Dans la ville syrienne d'Alep ravagée par la guerre, les habitants ne
sont plus à l'abri des intempéries ou des regards indiscrets, les
bombardements ayant brisé leurs vitres désormais remplacées par des
bâches ou du plastique.
Dans la deuxième ville de Syrie, presqu'aucune fenêtre n'a été épargnée.
Remplacer les vitres brisées est devenu un fardeau trop lourd pour les
résidents comme pour les commerçants des deux côtés de cette métropole
divisée depuis 2012 entre quartiers rebelles et prorégime.
"Toutes les vitres chez nous ont volé en éclats en raison des
bombardements", raconte à l'AFP Ammar Wattar, un professeur d'anglais,
en posant du plexiglas sur le cadre d'une fenêtre de son appartement à
Midane, un quartier contrôlé par le régime de Bashar el-Assad.
"Nous les avons remplacées une première fois, puis une deuxième et une
troisième fois. Par la suite, nous y avons renoncé", explique-t-il.
Une trêve dans cette guerre sanglante mise en place le 27 février a été
violée à plusieurs reprises par les deux camps, le régime larguant des
barils d'explosifs meurtriers sur les quartiers rebelles dans l'est
d'Alep, et les insurgés ripostant avec de violents tirs de roquettes sur
le secteur ouest.
Ceux qui ont la chance d'échapper à la mort sont toutefois menacés par
les éclats des vitres brisées. "Ma fille a été blessée à la jambe par
des fragments de verre lors d'un tir de roquettes", raconte Asra
al-Masri, institutrice dans un quartier sous contrôle gouvernemental.

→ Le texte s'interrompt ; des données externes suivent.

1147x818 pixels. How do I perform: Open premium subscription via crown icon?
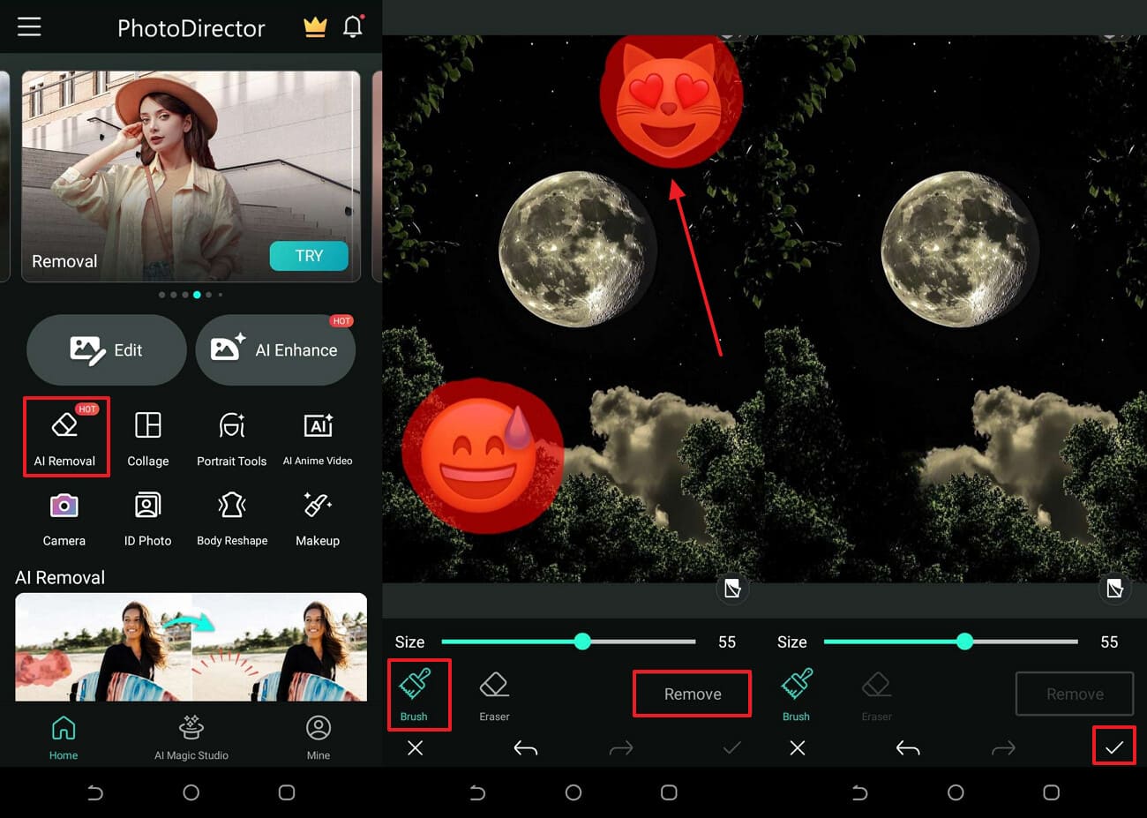pyautogui.click(x=315, y=26)

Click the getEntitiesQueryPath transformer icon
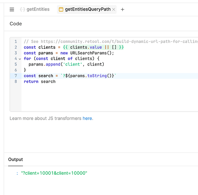[61, 9]
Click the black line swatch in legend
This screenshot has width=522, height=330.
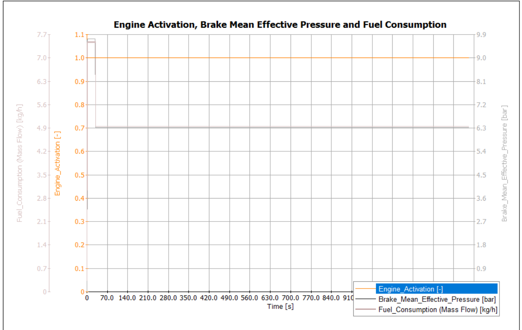(x=365, y=299)
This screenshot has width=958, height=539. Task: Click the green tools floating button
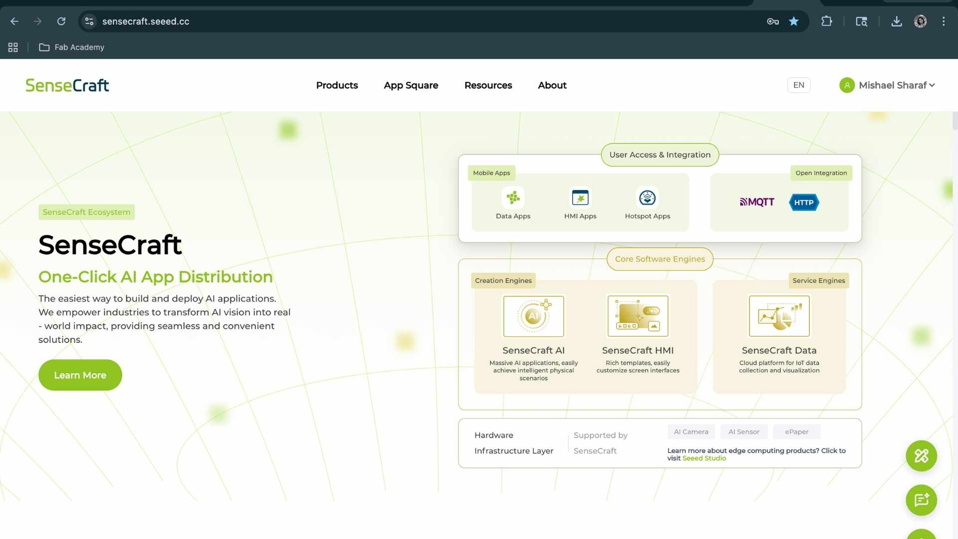921,456
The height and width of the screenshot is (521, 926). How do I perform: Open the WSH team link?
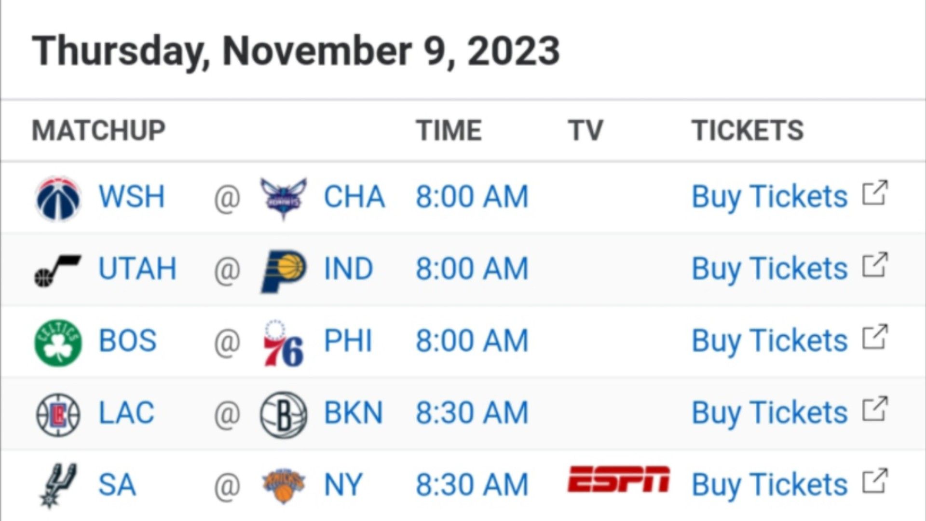click(x=131, y=197)
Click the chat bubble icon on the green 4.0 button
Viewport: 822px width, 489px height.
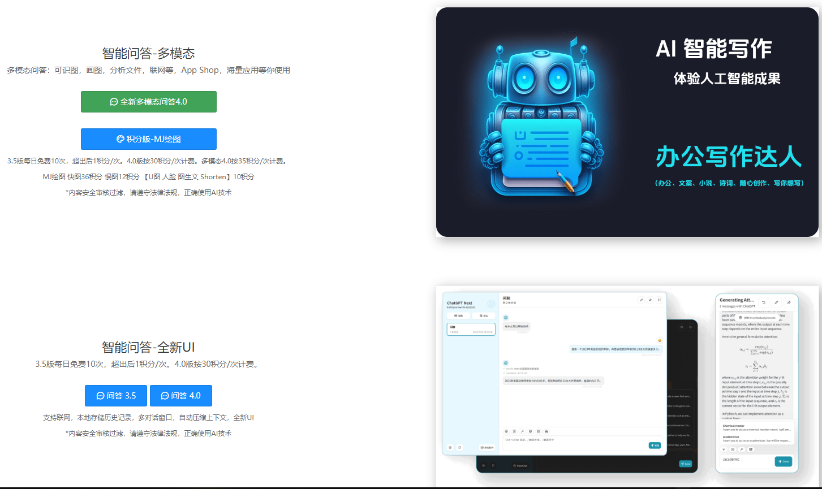pos(114,102)
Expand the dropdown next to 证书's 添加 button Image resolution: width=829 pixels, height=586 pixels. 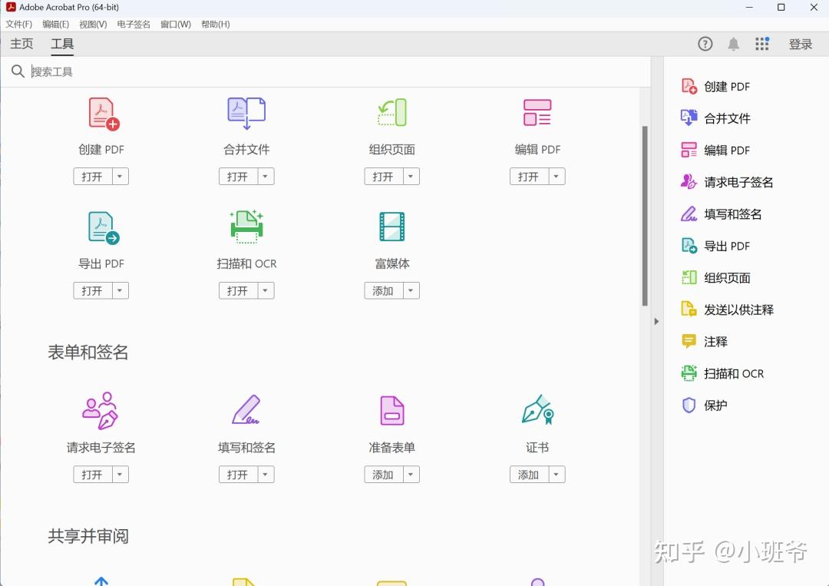tap(557, 474)
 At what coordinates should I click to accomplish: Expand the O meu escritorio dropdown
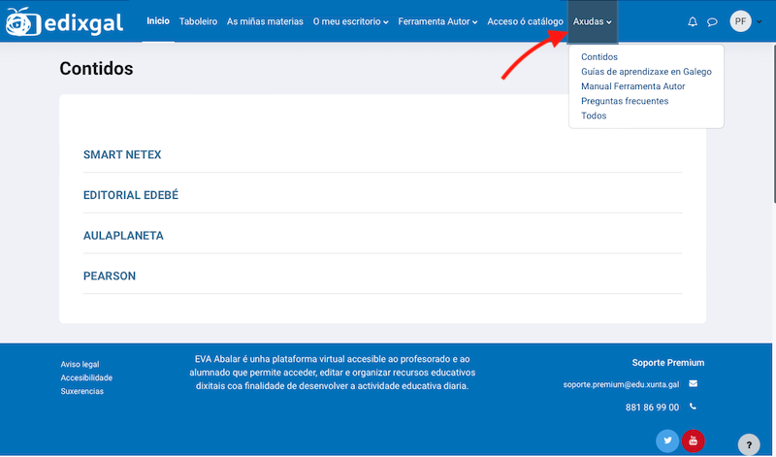click(350, 21)
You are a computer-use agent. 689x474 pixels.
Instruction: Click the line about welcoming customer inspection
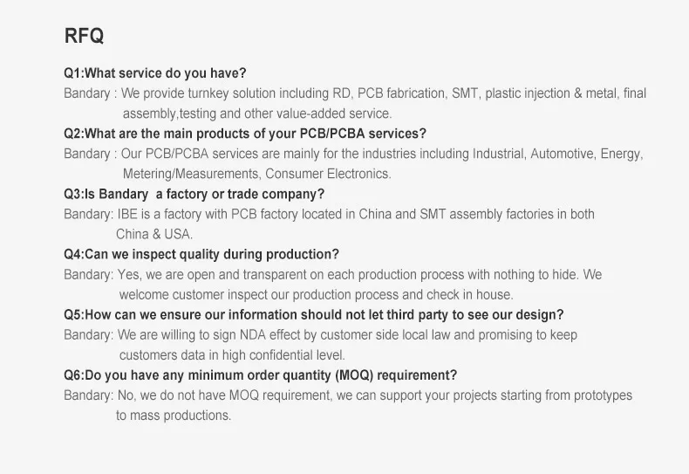coord(316,295)
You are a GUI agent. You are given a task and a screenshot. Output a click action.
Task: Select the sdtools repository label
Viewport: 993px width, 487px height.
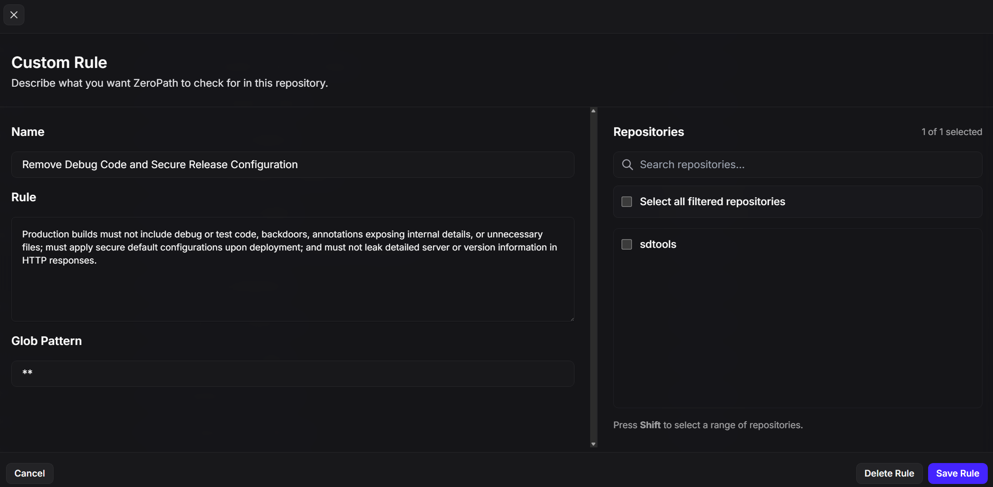(658, 244)
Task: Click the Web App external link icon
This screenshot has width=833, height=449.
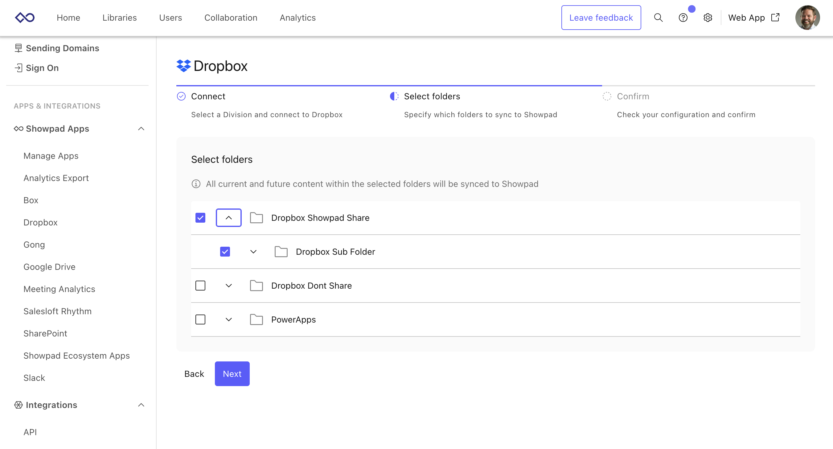Action: tap(775, 17)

Du côté rebelle, Ali Makansi, 32 ans, était assis un jour dans son
épicerie lorsqu'un tir au mortier a éventré le toit d'un immeuble
proche.
"L'explosion était si puissante que toute l'embrasure de ma fenêtre
s'est effondrée. J'ai eu une profonde blessure à la main droite. Il m'a
fallu un an pour guérir", confie à l'AFP ce commerçant du quartier de
Chaar.
Vu le rythme des bombardements qui se poursuivent dans la ville, "toutes
les maisons et échoppes à Alep utilisent des bâches en nylon au lieu de
vitres", assure-t-il.
"Le nylon ne blesse personne en cas d'explosion et en plus, il est bon
marché," souligne-t-il, alors que l'ancienne capitale économique du pays
connaît depuis plusieurs mois une flambée des prix et du chômage.
Avant le début de la guerre en Syrie en 2011, une plaque de verre
coûtait 425 livres syriennes (63 centimes d'euro) contre 3.300 (5,4
euros) actuellement. Le mètre carré de nylon ne coûte lui que 500 livres
au plus (80 centimes d'euro).
Dans de nombreux quartiers, on peut apercevoir des enfants se faufiler à
travers des encadrements de portes couverts de rideaux de nylon.
Mais l'absence de vitres cause aux habitants son lot de nuisances, en plus des affres de la guerre.
"Les insectes, la poussière, la suie et l'odeur âcre des générateurs,
portent non seulement atteinte à notre santé mais perturbent aussi nos
enfants qui font leurs devoirs", déplore Asra.
Dans le quartier rebelle de Boustane al-Qasr, Mohammad Jokhdar, un
enseignant d'arabe de 29 ans, se plaint du fait que le nylon "ne protège
pas des intempéries". "Il y a des fuites et la maison est très
bruyante. J'ai l'impression de vivre dans la rue".
Pour Oum Mohammad, mère de famille, l'absence de vraies fenêtres
signifie que le privé n'a plus sa place dans la vie des Alépins.
Ses filles ne se changent plus dans leurs chambres mais "dans les
couloirs à l'abri des regards des voisins", affirme cette femme de 52
ans.
Abou Omar qui habite le quartier rebelle de Tariq al-Bab, estime que les chats des rues constituent le principal problème.
"Ils déchirent le nylon et s'introduisent dans ma maison à la recherche de nourriture".